Para seus filhos, o exemplo de uma atitude reta: "É pelas badaladas desse relógio do meu pai" declara o ex-governador FLEURY, "que eu pauto a minha vida pública". 

        Do pai, sócio-fundador do América do Rio Preto, o nosso FLEURY também herdou o gosto pelo esporte, que o acompanharia vida afora.

        Mal deu os primeiros passos sozinho, recebeu um mini-uniforme completo e adentrou o gramado como mascote do clube. Tinha disposição de sobra. Por volta dos treze anos, quando começou a ficar mais alto do que a média, entrou para o Brand Basquete Clube, o antigo Fabril Esporte Clube, da fábrica de tecidos Nossa Senhora Mãe dos Homens em Porto Feliz. A Paixão pelos esportes, em especial pelo basquete e pelo seu querido Corinthians, o acompanha por toda a vida.

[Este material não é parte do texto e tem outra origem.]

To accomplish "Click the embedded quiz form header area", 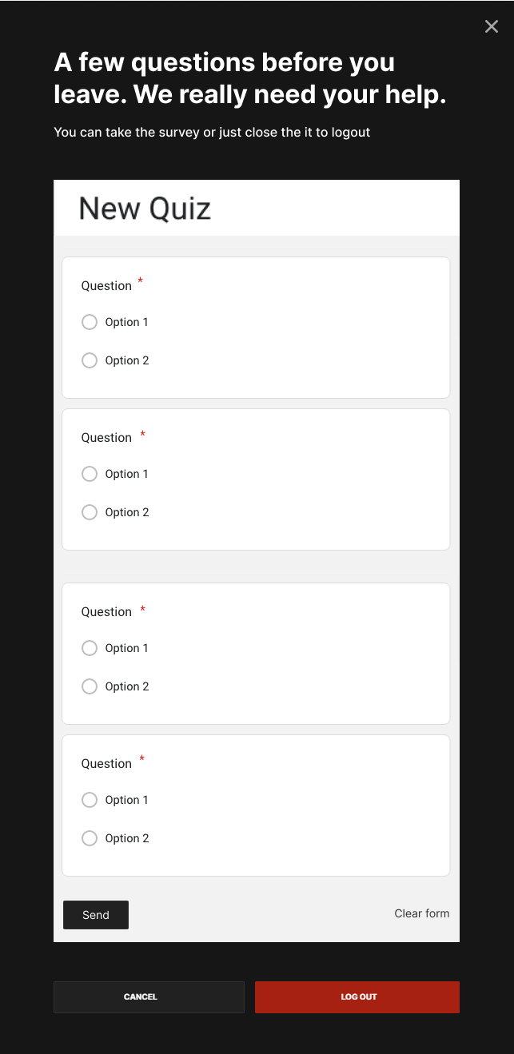I will coord(256,207).
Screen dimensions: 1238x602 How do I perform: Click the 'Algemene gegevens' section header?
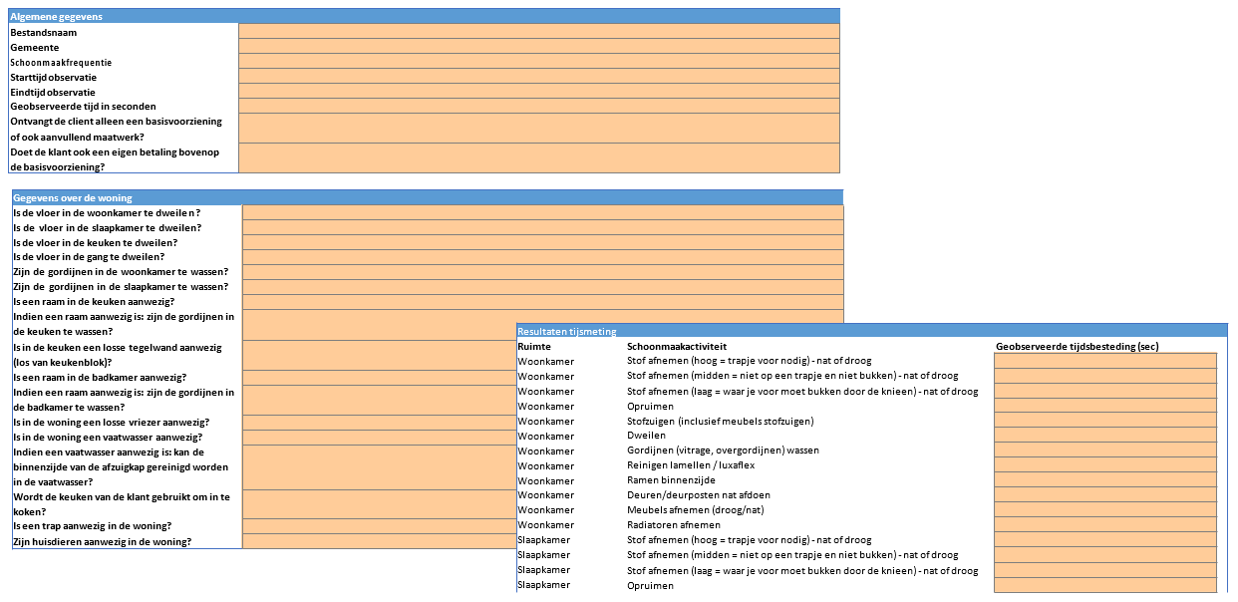pyautogui.click(x=424, y=17)
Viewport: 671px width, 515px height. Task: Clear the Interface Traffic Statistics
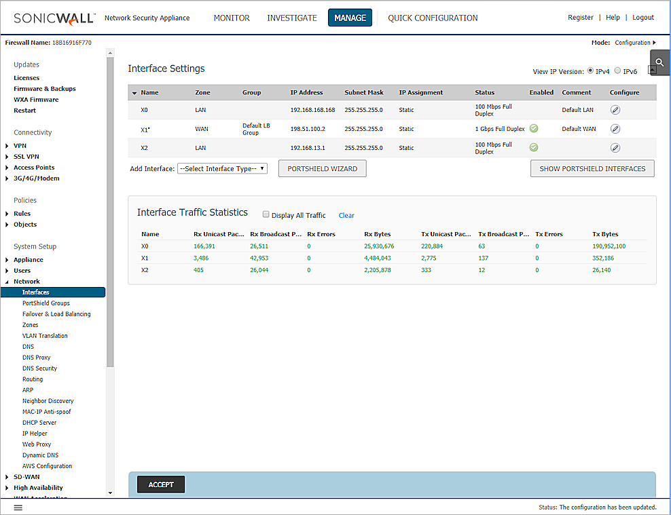[x=346, y=215]
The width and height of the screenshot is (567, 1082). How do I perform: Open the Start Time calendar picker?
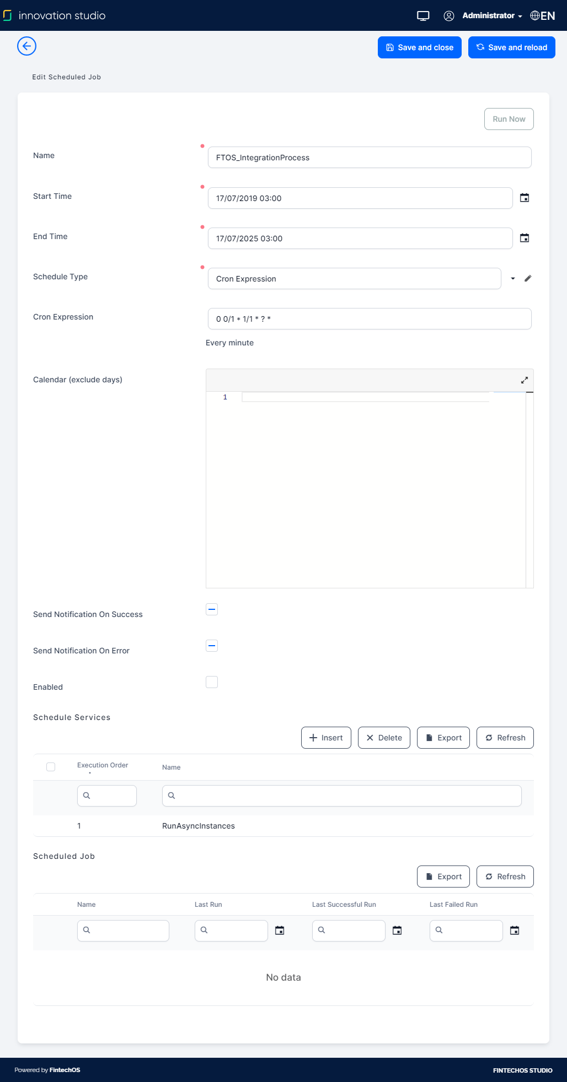pyautogui.click(x=525, y=198)
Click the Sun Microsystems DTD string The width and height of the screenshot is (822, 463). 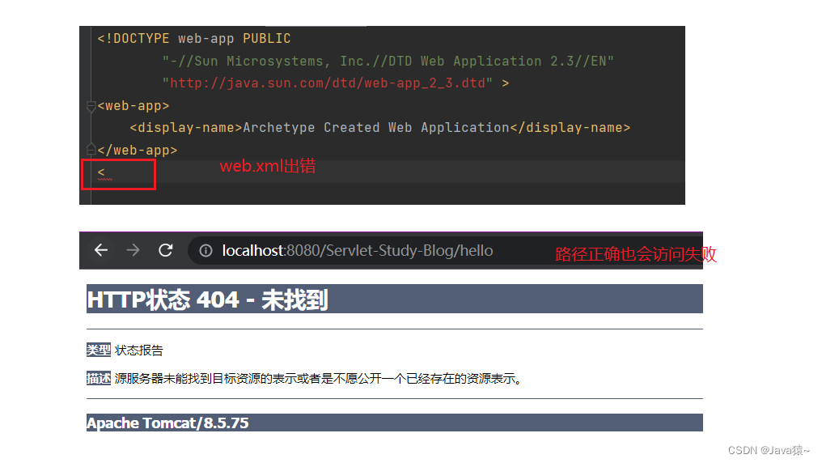coord(388,62)
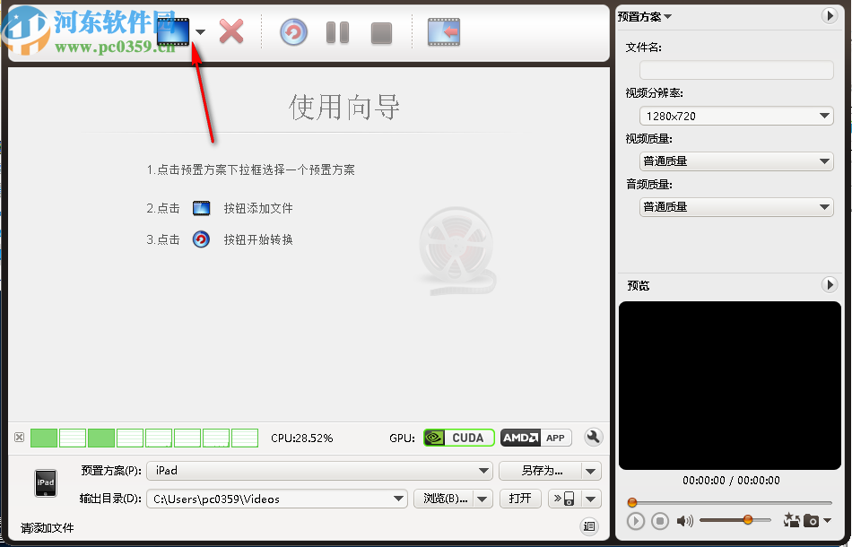Toggle the AMD APP acceleration option
Viewport: 852px width, 547px height.
(x=535, y=438)
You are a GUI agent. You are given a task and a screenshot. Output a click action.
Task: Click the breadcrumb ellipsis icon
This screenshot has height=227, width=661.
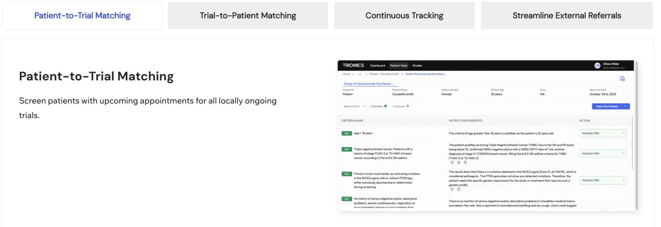(360, 74)
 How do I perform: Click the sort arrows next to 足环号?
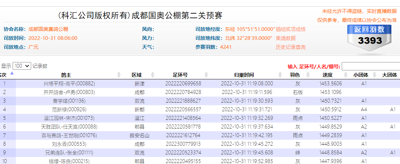point(206,75)
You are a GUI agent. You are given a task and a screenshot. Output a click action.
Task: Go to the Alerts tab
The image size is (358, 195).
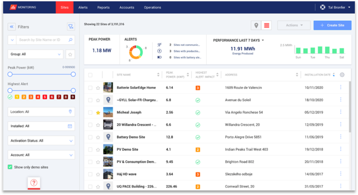[x=83, y=7]
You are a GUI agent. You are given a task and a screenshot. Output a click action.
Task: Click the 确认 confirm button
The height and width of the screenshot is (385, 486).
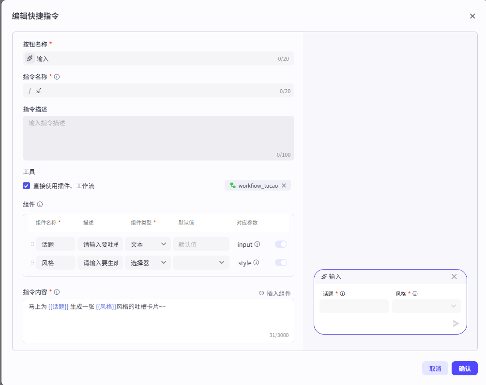(x=464, y=369)
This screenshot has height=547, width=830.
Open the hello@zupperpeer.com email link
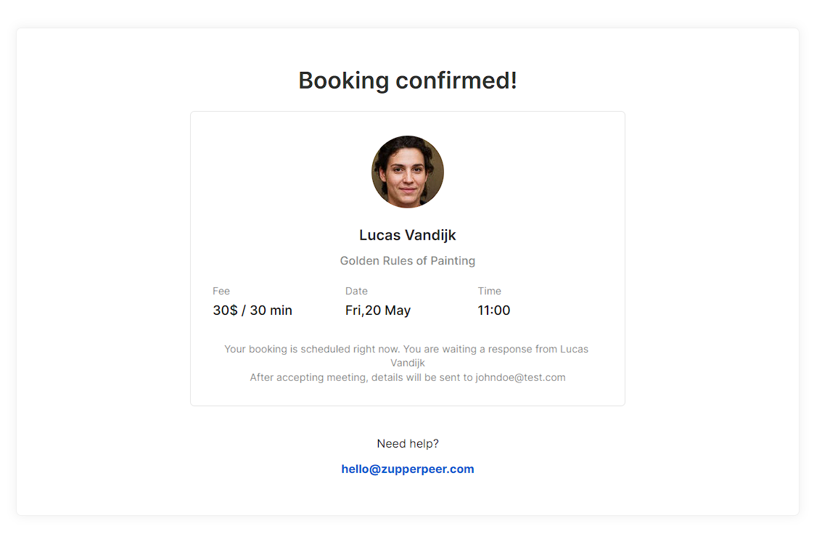point(407,469)
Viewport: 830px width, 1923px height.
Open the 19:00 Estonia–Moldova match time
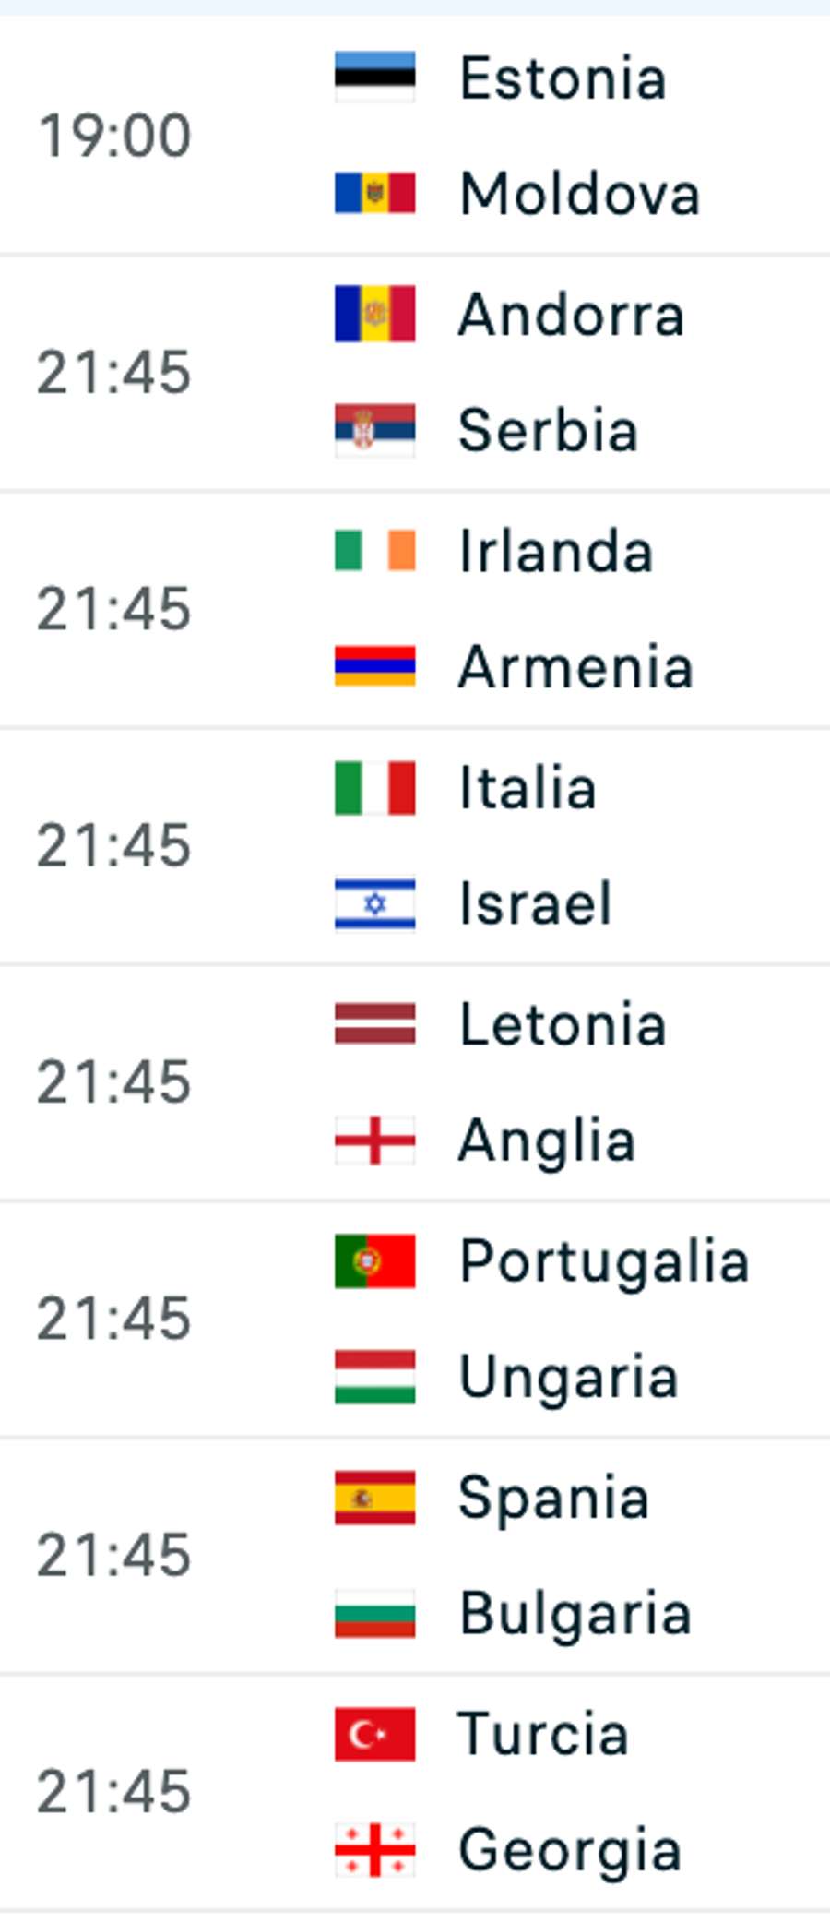(114, 135)
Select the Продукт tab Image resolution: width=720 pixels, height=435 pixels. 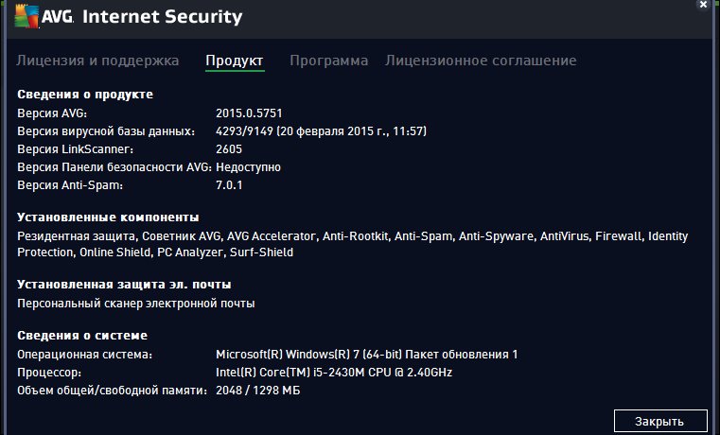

        Desde cedo, no entanto, FLEURY destacou-se sobretudo como aluno brilhante. Aprendeu a ler e escrever na escolinha da fazenda Cruzeiro, que pertencia a seu avô materno, e terminou o primário no Grupo Escolar Cardeal Leme, de Rio Preto. Foi escolhido então como orador da turma e preparou ele mesmo o pequeno discurso de formatura.

        No concurso de admissão para o instituto de Educação Monsenhor Gonçalves, ainda em Rio Preto,  foi classificado em primeiro lugar obtendo a nota 9,5 na prova de Português. Nesta ocasião, sua professora, Olga Malouk Lopes da Silva, vaticinou que, um dia, ele seria governador.